Ranking the six Arsenal goals by how embarrassing they were for Sheffield United

Arsenal had scored ten in their last two away games, while Sheffield United had conceded ten in two at home. Despite Thierry Henry’s ‘it’s football – anything can happen’ protestations in the Sky Sports studio, this game was over before it started. A very good Premier League football team at the peak of its powers was playing a very bad Premier League football team at its lowest ebb.

We all got excited, as we always do, in the hope of double figures after Arsenal went in 5-0 up at half-time, at which point Jamie Carragher claimed “I can’t think of anything worse in a half of football” than what he had seen from Sheffield United, but spoilsport Mikel Arteta is all too focused on winning the Premier League and rested key players after the break.

They added just one more after half-time, and full disclosure, we fully expected there to be at least a couple more than that when we decided to do this ranking. Shame on them, but more shame on Sheffield United.

We’ve ranked the six goals by just how embarrassing they were for the hosts. Ben White scoring with his left foot was pipped to top spot.

6) Jayden Bogle (13′ og)

On the embarrassing Premier League own goal scale, if Tony Popovic’s audacious flick for Crystal Palace vs Portsmouth is a 10, this may only have been a two or three. Bogle could have got his feet sorted out a bit quicker, but it came at him at a fair rate. This one’s on Auston Trusty, who was understandably wary of allowing Bukayo Saka inside given what we all know he can do with that lethal left foot, but there’s showing a player down the line and there’s granting them free rein of it. The cross through the goalkeepers legs provided some shame sprinkles, with Trusty being an Arsenal player until the summer the chagrin cherry on top.

5) Martin Odegaard (5′)

The problem wasn’t the goal itself – though Sheffield United should probably have been more aware of a cutback to Odegaard, such is the regularity with which he scores from them – it was that by the time Odegaard had opened the scoring Arsenal had already hit the bar, had a shot cleared off the line and been a toe away from scoring from a yard out. ‘Pray for Sheffield’ was trending on social media and bracket keys were tested ahead of their use circa 10pm.

4) Kai Havertz (25′)

Anel Ahmedhodzic is the Sheffield United captain.
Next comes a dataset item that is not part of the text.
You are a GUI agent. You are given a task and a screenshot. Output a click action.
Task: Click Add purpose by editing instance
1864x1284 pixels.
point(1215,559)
He got bullied off the ball, threw Martinelli to the ground and then complained to the referee after Kai Havertz – yes, Kai Havertz – fired the into the far corner like a 30-goal-a-season stirker. Not clear whether it was indeed The Real Kai Havertz we saw or whether playing Sheffield United makes every player look like The Real version of themselves. Bit of both, probably.

3) Declan Rice (39′)

Saka to the byline for the 427th time before the Blades were granted the sweet release of his substitution at half-time. A great pull-back from him and a clean finish from Declan Rice, and there’s no particular shame in Ben Osborn being beaten for pace and trickery by one of the Premier League’s best. The humiliation here is Chris Wilder’s. The Sheffield United boss brought Osborn on for an understandably peeved Oliver Norwood after 13 minutes, presumably with the express interest of putting the shackles on Saka.

2) Ben White (58′)

He had scored six goals in 276 senior appearances, four with his right foot and two with his head, before leathering that ball into the corner with his left. He looked as surprised as anyone.

Ben White Sheffield United

Ben White Sheffield United© Provided by Football365

Ben White scored just the seventh goal of his career against Sheffield United.
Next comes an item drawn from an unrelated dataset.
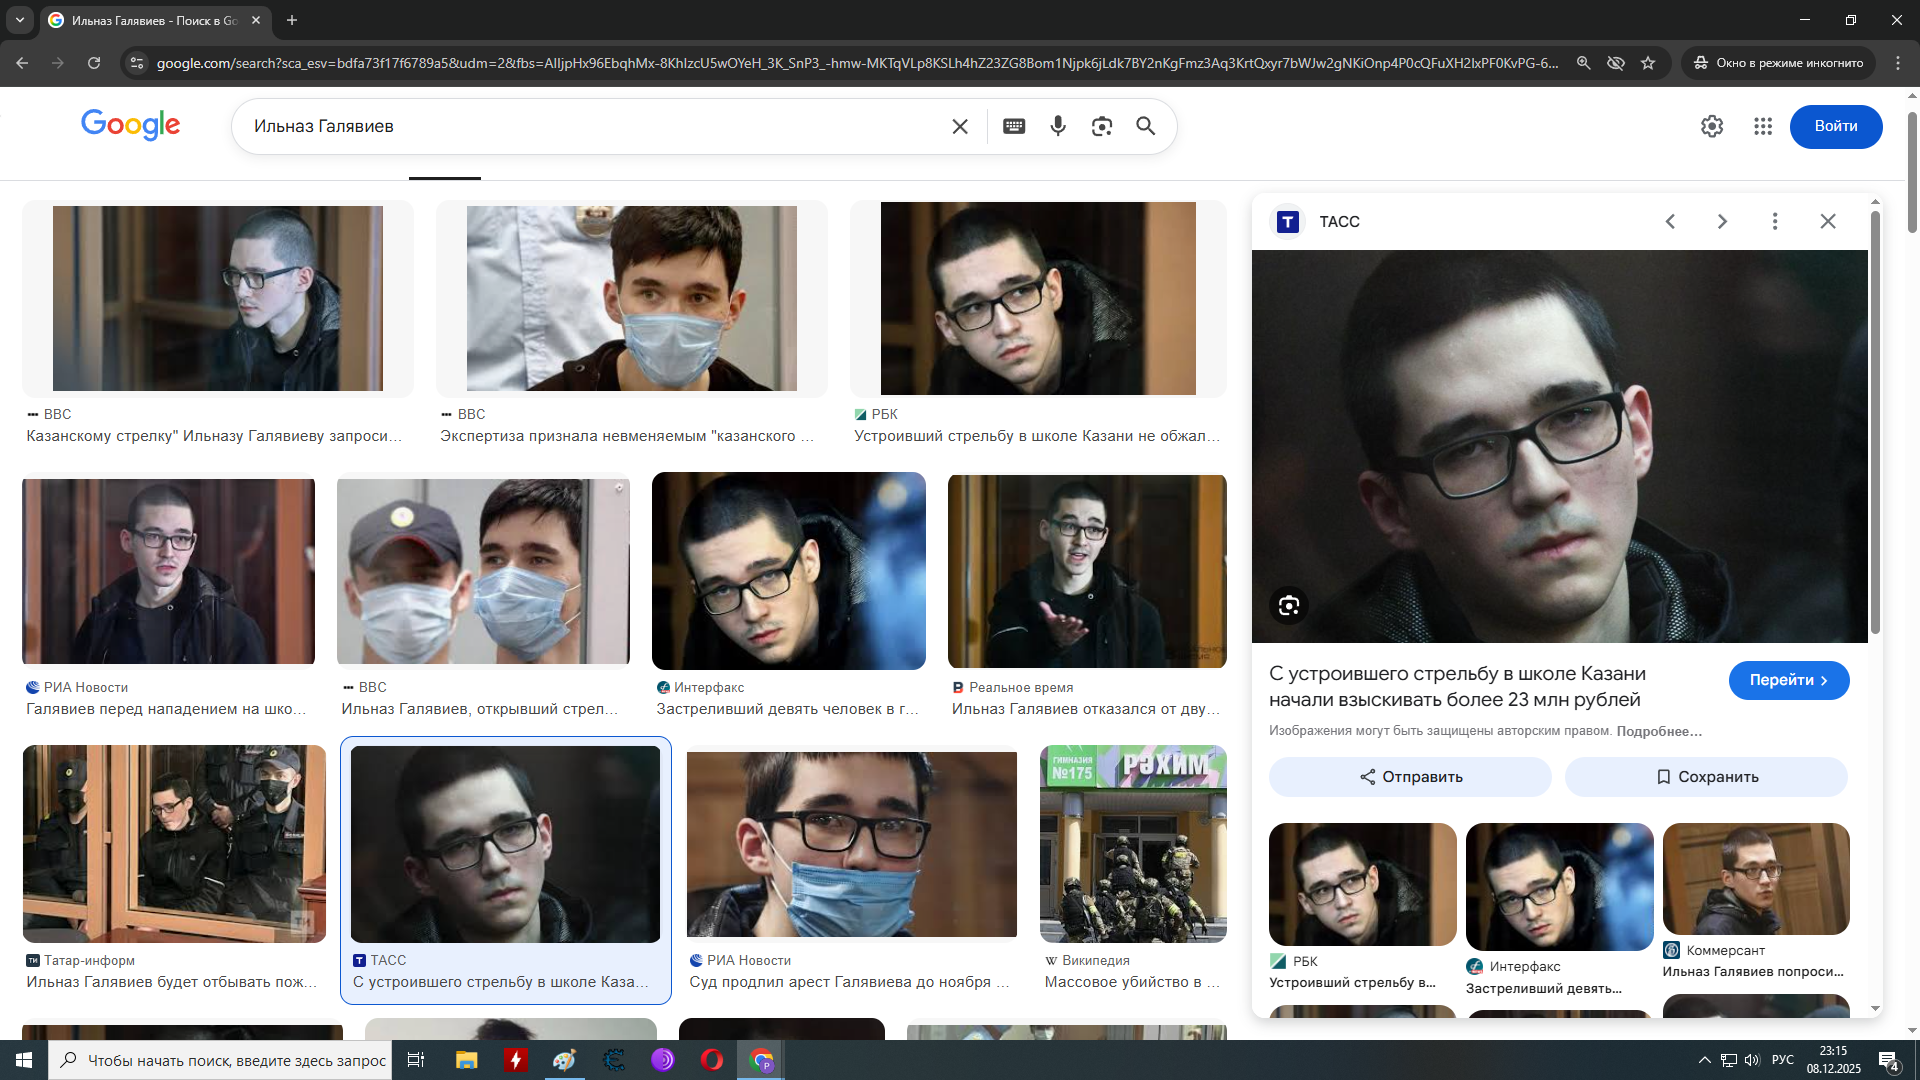Expand the tab search dropdown arrow
The height and width of the screenshot is (1080, 1920).
(x=20, y=20)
1) Gabriel Martinelli (15′)

We’re not sure a deflection can still be classed as ‘cruel’ when you’re already 2-0 down after 15 minutes, and at least the defender tried to get in the way of an Arsenal shot on this occasion. The greatest of all ignominies here came courtesy of Jakub Kiwior, the Arsenal centre-back, playing at left-back, who delivered a one-touch no-look assist: a skill generally reserved for Brazilian wingers or Sunday league d*ckheads, not a bit-part Polish defender who’s had more transfer links away from Arsenal than appearances for them.